Unfortunately, conspiracy theorists do not only live among ordinary citizens. State actors, in this case directors and senior staffers in the various government ministries, and very awkward ones at best, see nothing useful about proposals by new ministers, in-country groups which include civil society calling for “civilised engagement” with government, but rather classify them as conduits for neo-imperialists expansionist agendas.
It was disclosed during various deliberations at the climate change conference that the top officials always considered any projects brought forward by the non governmental organisation (NGOs) to have a sinister motive.
There is no doubt that Zanu PF won the election and that it is time to deliver yet it appears that some in middle ranks in government have not pulled themselves out of this foolish thinking.
It appears that most of the top civil servants have experience in their jobs, but not qualified for the jobs and, therefore, would want to protect themselves by labelling fellow countrymen as agents for regime change in this fight against climate change effects.
To them it is even calamitous for civic groups to receive monetary support from allies abroad. However, the polarised political situation in Zimbabwe exposes the hypocrisy of accusing civic groups of receiving support when even government begs for the same funds to continue the politicisation of life in Zimbabwe.
It is believed the Hwange ecological disaster could have been avoided had top government officials at the then Environment ministry considered funding options proposed by Zimbabweans in environmental NGOs locally and abroad.
It is sad that named top officials even had the audacity to block a multi-million dollar environment programme funded by Zimbabwe’s partner — Comesa — presumably because it was to be championed by a highly qualified local Zimbabwean scientist they had not recommended. Apparently Comesa is headed by Zimbabwean Sindiso Ngwenya who many will not doubt his patriotic credentials. The multi-million dollar climate change mitigation programme was now being implemented in 19 Comesa member States apart from Zimbabwe.
Isn’t this an indictment for a country which provided a chief executive, but feel that he should be directed who to work with in his country given his stature? It is things like these that Kasukuwere should look into and work with the Civil Service Commission to iron them out by rationalising the Department of Environment, Climate Change office and the Meteorological Office department.
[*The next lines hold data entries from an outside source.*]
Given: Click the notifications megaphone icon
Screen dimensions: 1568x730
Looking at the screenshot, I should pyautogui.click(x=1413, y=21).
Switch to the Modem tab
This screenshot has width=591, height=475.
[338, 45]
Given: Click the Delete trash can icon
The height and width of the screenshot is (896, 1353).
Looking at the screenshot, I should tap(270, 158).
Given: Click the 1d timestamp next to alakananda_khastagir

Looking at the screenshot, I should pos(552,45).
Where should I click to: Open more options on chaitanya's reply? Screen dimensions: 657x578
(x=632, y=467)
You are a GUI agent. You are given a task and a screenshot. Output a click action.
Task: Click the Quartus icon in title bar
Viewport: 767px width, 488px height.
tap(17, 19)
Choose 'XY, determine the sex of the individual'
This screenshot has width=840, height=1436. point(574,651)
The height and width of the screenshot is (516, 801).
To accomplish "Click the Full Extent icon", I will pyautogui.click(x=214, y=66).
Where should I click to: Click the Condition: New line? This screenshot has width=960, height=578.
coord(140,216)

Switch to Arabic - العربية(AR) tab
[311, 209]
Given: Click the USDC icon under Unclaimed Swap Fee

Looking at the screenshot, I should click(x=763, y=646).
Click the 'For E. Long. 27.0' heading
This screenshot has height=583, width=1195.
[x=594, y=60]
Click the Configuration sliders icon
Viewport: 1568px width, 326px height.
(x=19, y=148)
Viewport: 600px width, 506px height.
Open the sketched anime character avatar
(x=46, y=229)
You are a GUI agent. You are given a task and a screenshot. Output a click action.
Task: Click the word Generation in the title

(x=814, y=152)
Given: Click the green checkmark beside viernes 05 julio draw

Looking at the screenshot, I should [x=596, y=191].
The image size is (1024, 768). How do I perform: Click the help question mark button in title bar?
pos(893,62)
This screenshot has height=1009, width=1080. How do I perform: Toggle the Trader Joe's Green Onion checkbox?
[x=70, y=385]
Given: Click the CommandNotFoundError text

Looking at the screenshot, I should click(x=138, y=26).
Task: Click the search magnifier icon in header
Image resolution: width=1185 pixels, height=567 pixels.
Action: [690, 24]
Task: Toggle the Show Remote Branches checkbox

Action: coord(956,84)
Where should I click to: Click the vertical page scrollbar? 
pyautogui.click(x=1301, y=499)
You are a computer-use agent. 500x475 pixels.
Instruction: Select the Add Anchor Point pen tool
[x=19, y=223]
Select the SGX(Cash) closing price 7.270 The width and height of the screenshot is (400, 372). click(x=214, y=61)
This speaks to the need for the political leadership and cooperation to strengthen and mainstream weather and climate services into the decision-making and development planning process in key sectors such as agriculture, water resources and transport.
No doubt that our weak adaptive capacity increases the country’s exposure to climate change and limits its ability to benefit from advances in climate science. Many National Meteorological and Hydrological Services have limited resources.
It is hoped that this time Zimbabwe will ask the African Ministerial Conference on Meteorology to provide political support to strengthen national meteorological services to enable them to perform their mandate and thus contribute to transformative development in Africa.
Kasukuwere should in two years, position weather and climate services as essential components in poverty alleviation, disaster risk management and sustainable development efforts.
This strategy is a key component in the implementation of the Global Framework for Climate Service in Africa to increase the provision of user-driven climate services, especially in the priority areas of food security, water management, disaster risk reduction and health.
Clearly, in some top officials who have been in their positions for endless periods, we have people that now firmly believe that they have the right to use all means necessary, including intimidation, to protect their positions.
Every Zimbabwean has a right to a meaningful say in the governance of his or her country, and is just as important as the right to life!